Some claim that bioethanol is easier and safer to handle than gasoline. In reality, the safer one of the two would depend on one's criteria for safety. Bioethanol is ethanol, the very same substance used in alcoholic drinks. Because of this, we can say that bioethanol is, in a way, safer than gasoline which is a combination of various organic compounds. When bioethanol spills, one would probably encounter less skin problems than when gasoline spills. Nevertheless, bioethanol is more volatile than gasoline. Because of this, bioethanol is more flammable. Hence, in this way, bioethanol can be said to be less safe than gasoline.
A number of users of bioethanol blends of gasoline claim that these destroy their engines. There might really be a need to replace or modify the engines of vehicles, especially the older models, in order to be able to use bioethanol blends or bioethanol itself. One thing that could have caused engine breakdown is probably the fact that ethanol or bioethanol is more hydrophilic (water-loving) than gasoline. Bioethanol is known to absorb moisture from the air and from the surroundings. Excess water would cause problems in the engine.
Furthermore, bioethanol has an affinity for rust.

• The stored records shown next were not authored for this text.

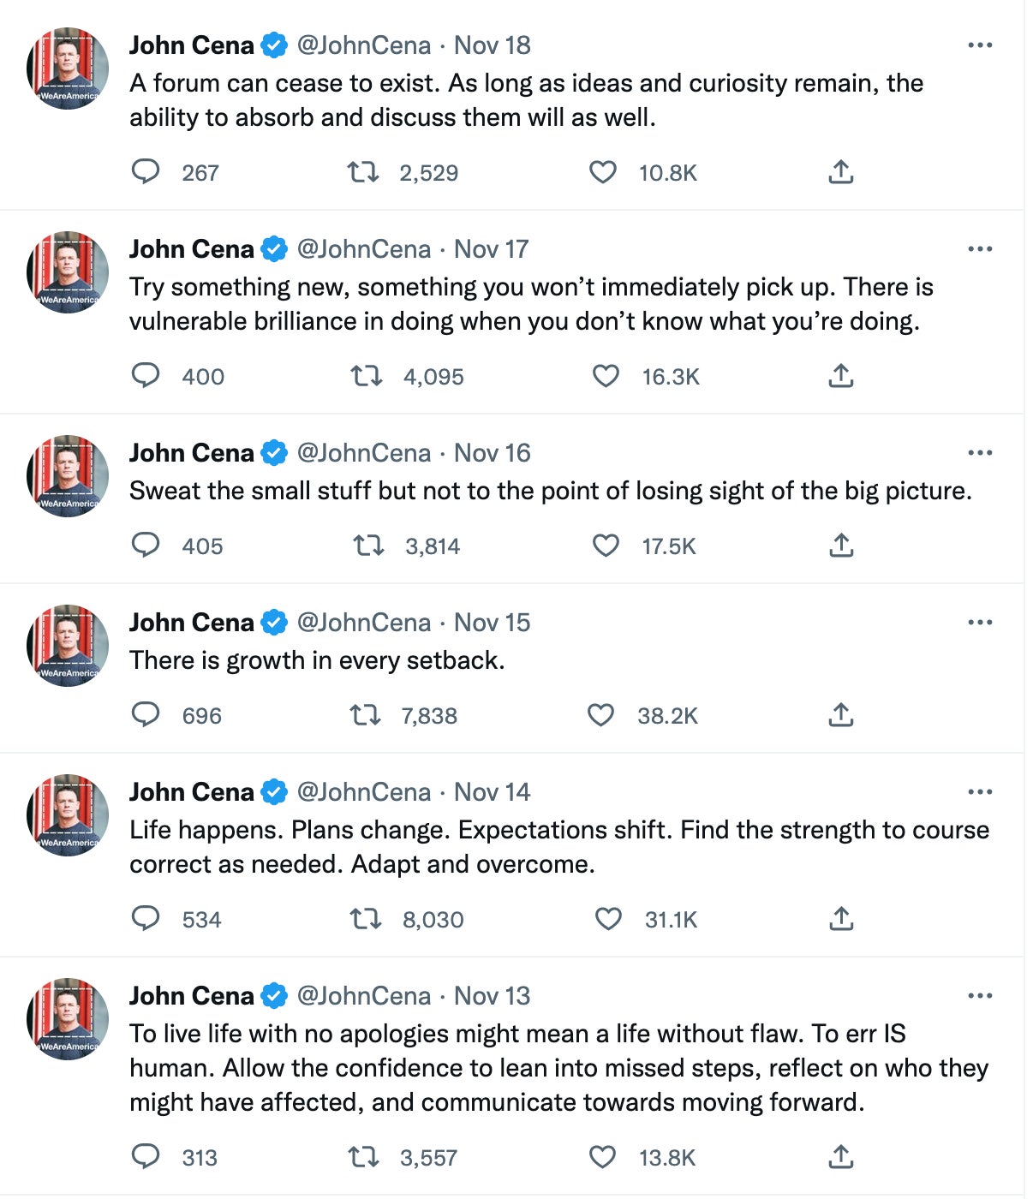This screenshot has width=1033, height=1199.
Task: Retweet the Nov 17 'Try something new' tweet
Action: coord(367,376)
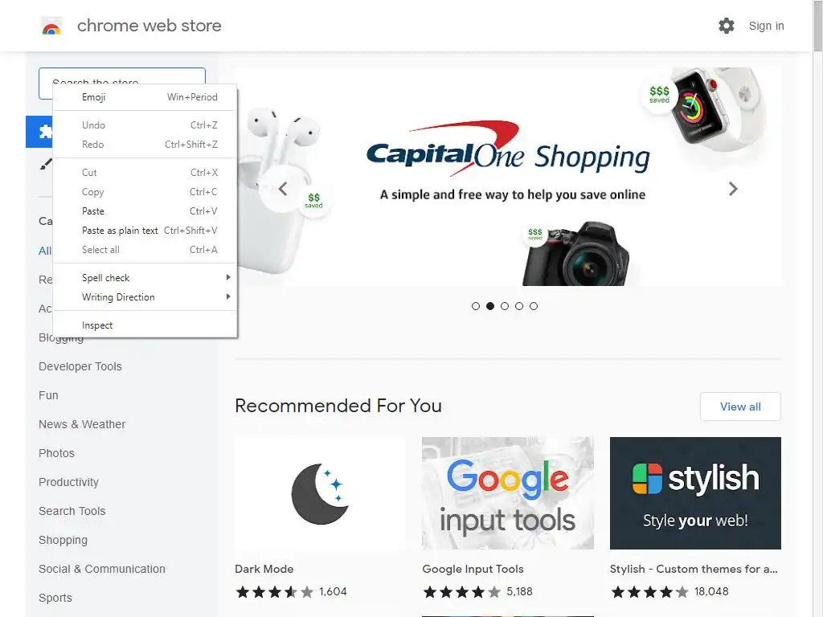Go to previous carousel slide arrow
Viewport: 823px width, 617px height.
coord(283,189)
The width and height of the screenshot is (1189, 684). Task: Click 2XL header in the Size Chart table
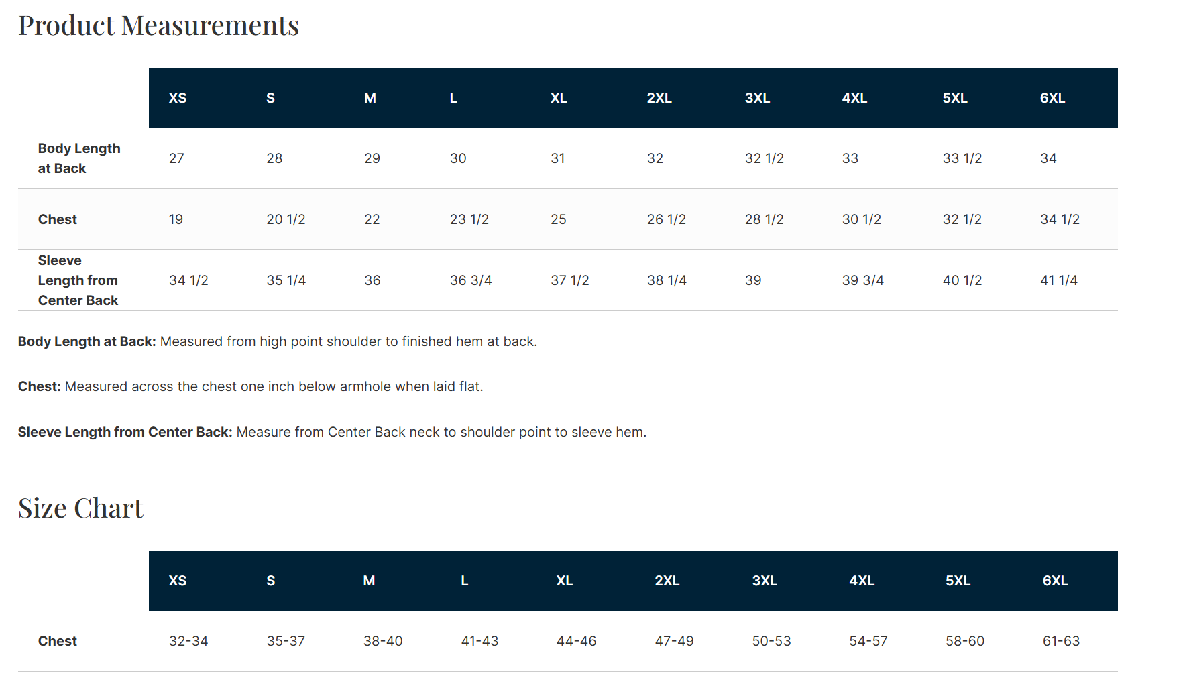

Rust in engine and fuel compartments would be transferred to the bioethanol fuel, thereby causing a thinning of these steel parts. Moisture in ethanol could cause rust, which would then be "eaten" by the ethanol. If the moisture content of ethanol is not controlled, there will really be problems especially if engine and fuel compartment parts are made of steel or iron alloys.
I believe that biofuels are overrated. This does not mean that we must do away with bioethanol; rather, we should try to research more on these.